Comment on Community contributions to Element Web (Matrix client) are often not welcomed
jet@hackertalks.com 1 year ago
There’s a difference between contributing self-contained code, and changing a protocol that has to live forever. The receiving organization is making a commitment to honor all protocol changes, for very long time for compatibility reasons. They’re allowed to have opinions about that. I’m sorry it didn’t work out for these people, but somebody has to own the protocol, and the API, and the risk surface.
jet@hackertalks.com 1 year ago
I should add nothing’s preventing people from forking the code base and maintaining their own independent distribution. Much like there’s multiple versions of new pipe both with and without sponsor block.
So it might be frustrating that changes aren’t accepted, but because it’s open source those changes can live on, and if you get enough people to adopt your fork, you can become the de facto standard. That’s kind of democratic software
shirahara@lemm.ee 1 year ago
What you might missed is that there are some PRs merged without adding or changing a spec (as a experimental function), others rejected after long silence. I agree completely with you about the group effort, but at first you would need to create a group at first, where you could discuss with the community (or notify them) what to be implemented, improved, etc. The team has lacked that kind of effort, and most of the communication take place privately.
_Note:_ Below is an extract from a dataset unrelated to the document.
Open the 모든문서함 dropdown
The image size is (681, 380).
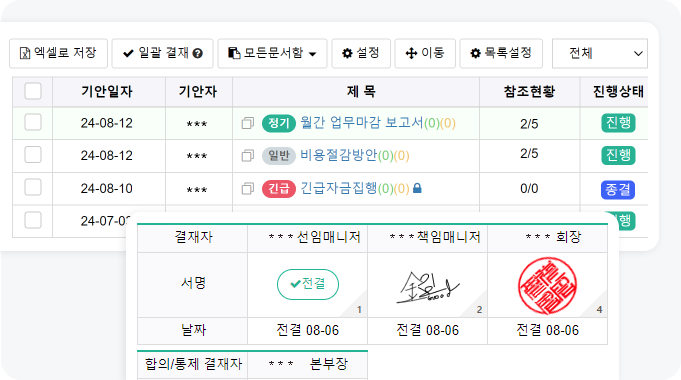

I am not the author of the PR but sympathetic due to the effort the author has put to the PR for a year, which at first received reviews from a member which let the author expect that it was going to be accepted with necessary changes somehow, only to be notified by another member that the new spec change should cover the area the author has worked. If there had been a communication channel which worked between the team and the community, this kind of miscommunications should have not happened in the first place.
This PR is just an example; there are other cases where the volunteers were not included in the communication.
You probably would be able to see the same kind of problem more clearly on the issue for the notification sound improvement, which do not require a spec and the design team has said they were working on implementation several years ago and ignored comments for follow-ups since then, which is obviously not a healthy attitude toward the community.
Still, Element is not a community-owned project after all, so it is it might make more sense to fork it as you said. like Forgejo was forked from Gitea.